Entre los gastos de la cofradía, además de la cera para velas y aceite para la lámpara que lucía día y noche en la ermita y que se veía desde distintas partes del término por las noches, destacan los “gastos en vino para lavar a los hermanos penitentes” y otos menesteres.
Parece que se trataría de penitentes que se autoflagelaban como penitencia para cumplir alguna promesa en algunas fechas, como el Viernes Santo o el día de la Cruz de mayo, o de la Exaltación de la Cruz del 14 de septiembre, como se hace todavía en muchas partes en Semana Santa, a los que había que curarles las heridas.
También se enumeran los gastos en pan para los hermanos, que se repartía el día de la fiesta entre los cofrades, después de terminar los oficios.

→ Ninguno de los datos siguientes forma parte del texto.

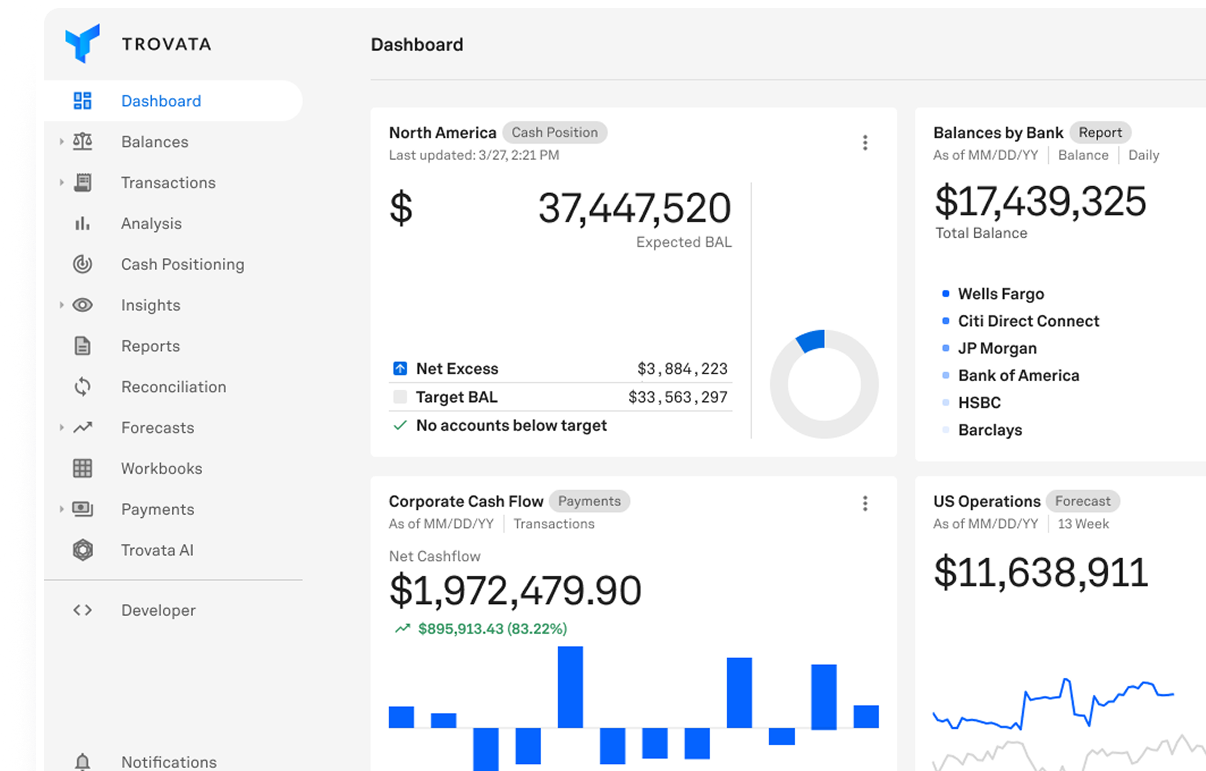Viewport: 1206px width, 771px height.
Task: Click the Trovata AI hexagon icon
Action: pyautogui.click(x=83, y=549)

Cruz y bases de otras que se conservan en el lugar donde estuvo ubicada
la ermita del Santo Cristo
Como consecuencia de la visita pastoral y aprobación del Libro de la Cofradía, el obispado manda “que el sacerdote cuide del ornato de la iglesia y no permita revestir a los santos con ropas ridículas y profanas”. Además le manda que cuide que los fieles santifiquen las fiestas, que impida los bailes nocturnos y las reuniones de uno y otro sexo. Finalmente le recomienda que se reparen las ermitas de La Cruz y Santa Isabel, y que la de la Magdalena está indecente y ruinosa.
El segundo libro de la cofradía va desde 1814 a 1851, siendo párroco Don Julián Hernández. Está muy incompleto: de 1851 salta a 1919 y se cierra en 1977, siendo párroco de la Peña Don Juan José Herrero Ullán, de Pereña.

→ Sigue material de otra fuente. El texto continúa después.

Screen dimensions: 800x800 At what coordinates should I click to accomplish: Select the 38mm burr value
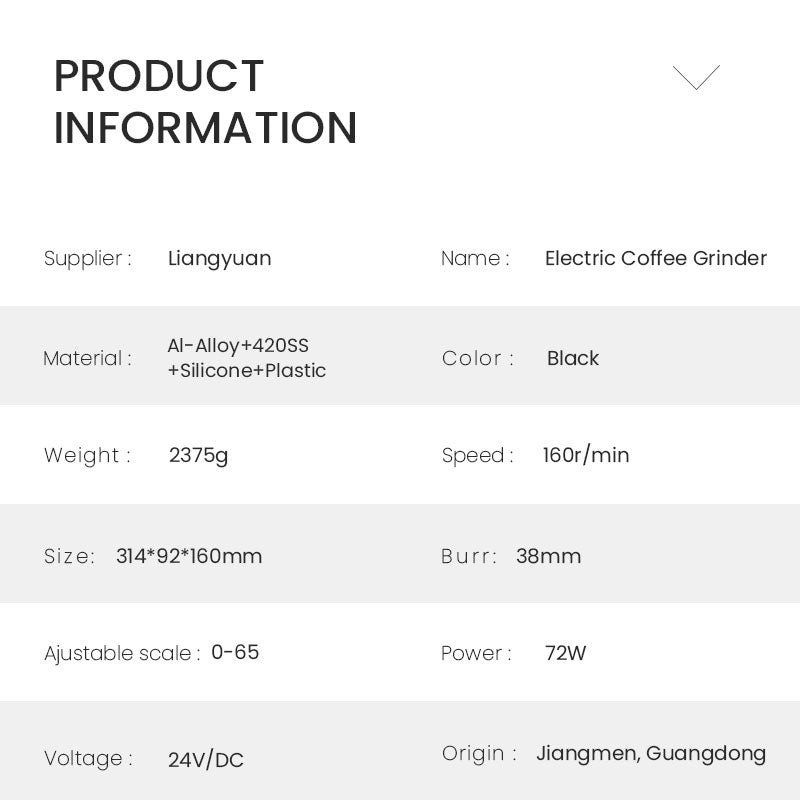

Hasta los años 70 del siglo pasado, el día de la Santa Cruz, después de la misa, el mayordomo de la cofradía repartía a todos los cofrades un mendrugo de pan (un cuarto de hogaza) y un trago de vino servido en bernegales de plata, que eran unas tazas de metal con dos asas. Los Bernegales parece que ya no se conservan, lo mismo que el Cristo que se encontraba en la ermita y tenía fama de milagrero.
En esos últimos años, todo el pueblo pertenecía a la cofradía y hacía sus aportaciones para los gastos.